A Business Intelligence Analyst position requires a wide range of technical knowledge and problem solving skills as well as a personality that can fit well in both IT and business analytical environments. Many IT centered people prefer to keep to themselves and focus on programming. This type of personality, while valued, will likely not fit well in a BI Analyst position. On the flip side, someone with loads of personal skills who is lacking in technical comprehension will simply not fit the bill.
What you are looking for is the perfect balance between IT and business, which really can’t be judged by reading an applicant’s resume. Resumes can often be misleading. They are full of recommendations, certifications, and include a long list of skills that just so happen to match the job description exactly.
Below I have listed a few questions that might help you gauge the competency of your BI Analyst applicant, starting with basic comprehension of a BI solution.
What is a BI solution used for?
This is a good starting question that a qualified applicant should be able to easily tackle.
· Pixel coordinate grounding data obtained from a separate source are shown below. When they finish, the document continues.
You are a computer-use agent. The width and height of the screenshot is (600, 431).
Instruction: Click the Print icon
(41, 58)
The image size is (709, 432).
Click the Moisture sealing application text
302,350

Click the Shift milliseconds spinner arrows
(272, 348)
They will have the opportunity to present their perspectives on what a BI solution actually is and their answer will reveal whether or not they see the same potential value in BI as you do. Ultimately you are listening for the key words “better decision making.”
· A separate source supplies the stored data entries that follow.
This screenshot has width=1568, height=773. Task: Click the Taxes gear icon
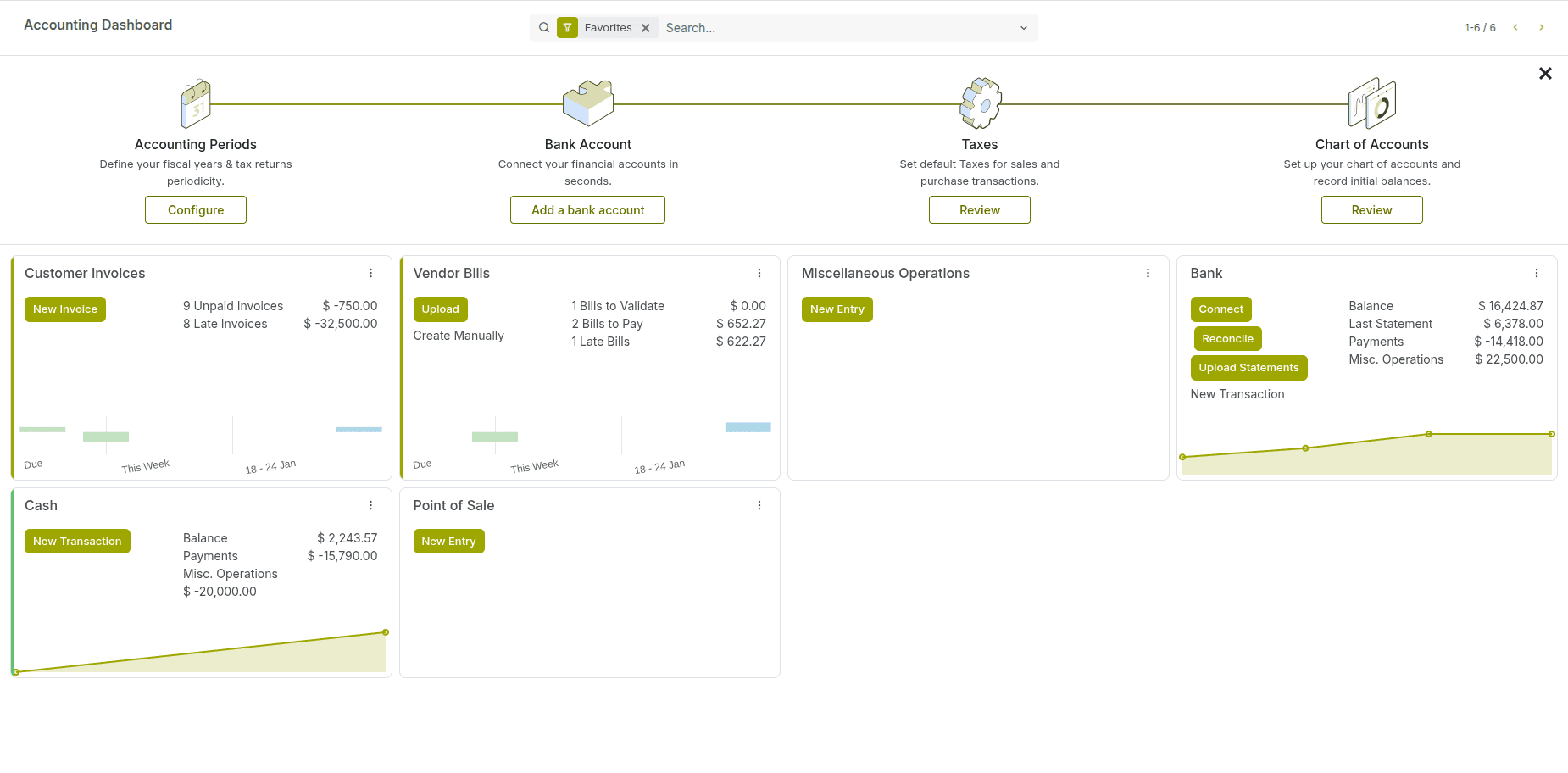pyautogui.click(x=980, y=103)
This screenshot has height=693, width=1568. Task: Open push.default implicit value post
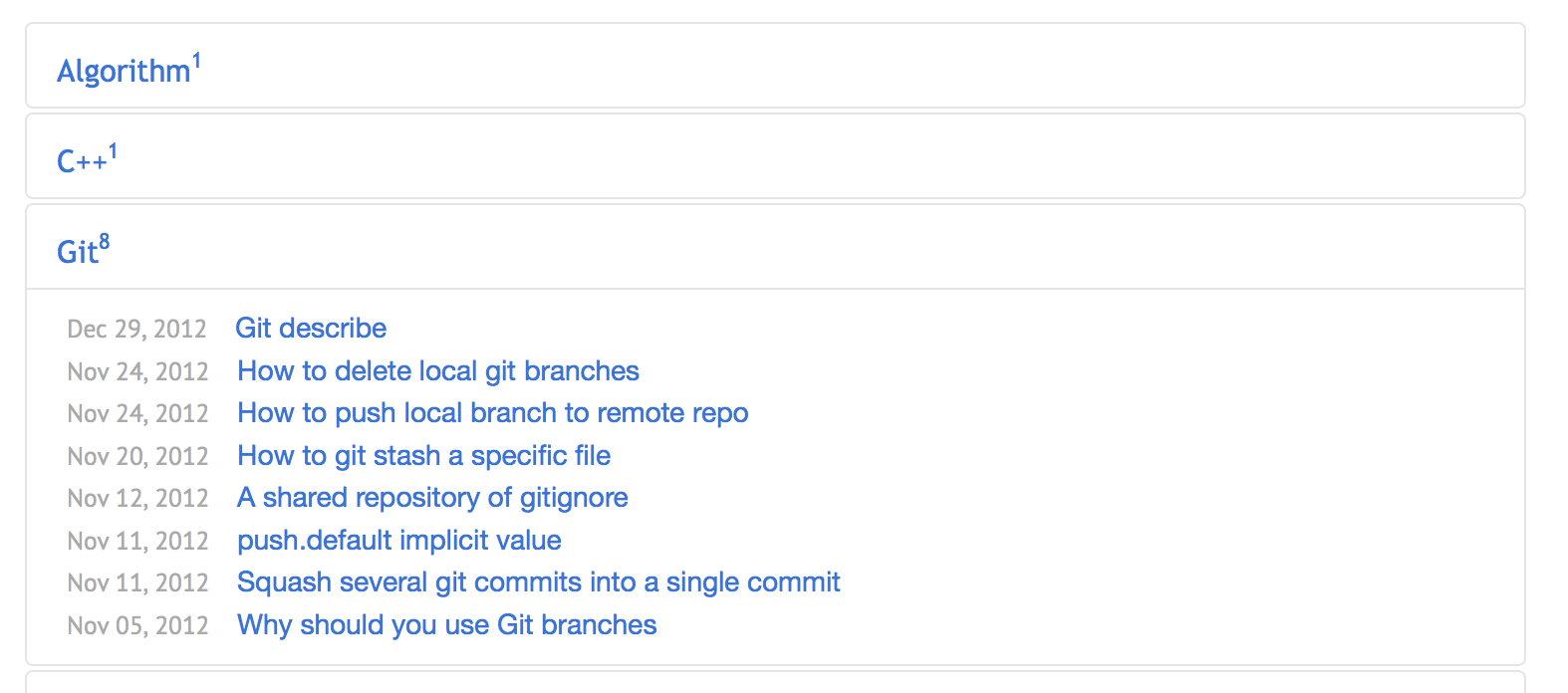(x=399, y=541)
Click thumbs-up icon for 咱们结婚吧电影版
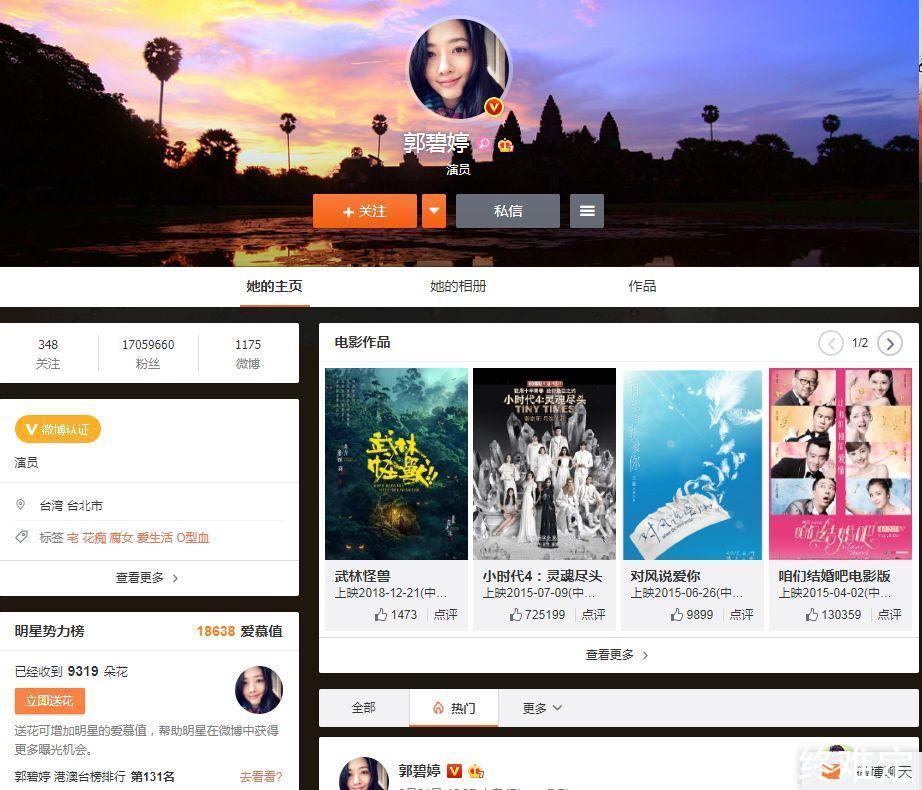The image size is (922, 790). [812, 615]
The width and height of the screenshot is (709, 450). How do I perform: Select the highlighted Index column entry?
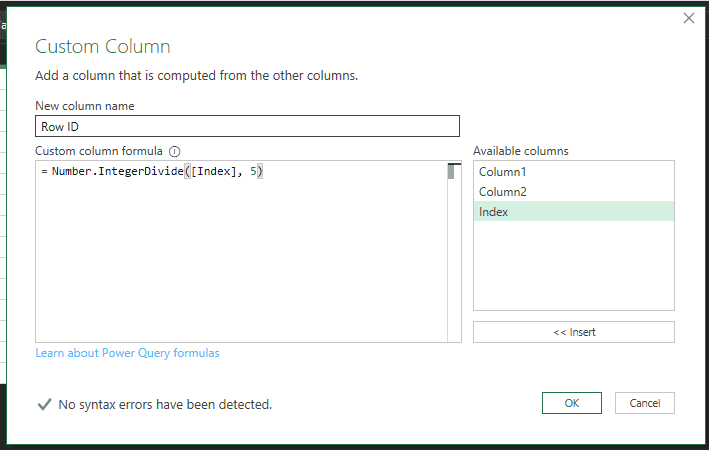(x=574, y=212)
Walk me through the flow of data in a BI solution starting with the source system.
This question will test to see if the applicant understands the data flow from the technical perspective all the way through to the presentation level. An acceptable answer can be as simple as: Source -> ETL -> Data Staging -> ETL -> Data Warehouse -> Dashboards.
How would you approach analyzing a report with bad data?
This will provide some discovery into the applicant’s thought processes and problem solving skills. You should expect to hear that the applicant would question the integrity of the report as well as the integrity of the data in the data warehouse and the source system. From there the applicant should be able to walk through his or her plan for correcting the issue.
What steps would you take when building a data warehouse?
This will be the beginning of evaluating the applicant’s technical knowledge. The applicant should understand the importance of communicating with users and gathering business requirements. The applicant should also display an understanding of how to design the data warehouse schema and plan for the structure of the upcoming fact and dimension tables.
From here you will want to move into more technical questions. The specific questions will greatly depend on the specific software that you use. You will want to ensure that there is an understanding of the different components of an ETL package. It is also important to test the applicant’s understanding of how security should best be organized and utilized in reporting services and dashboards.
It is a good idea to push the applicant to the edges of his or her knowledge. At some point you will reach a question that the applicant doesn’t know. In this case “I don’t know” is an acceptable answer. What is less appealing is when the applicant obviously doesn’t know the answer but attempts to bull shit and ramble while avoiding a direct answer. A confident and intelligent person is comfortable to admit when he doesn’t know something, so you should view this as a positive in communication skills.
I hope that this has been a valuable resource for you and that it might jump start some ideas when interviewing your BI Analyst applicant. Happy hunting!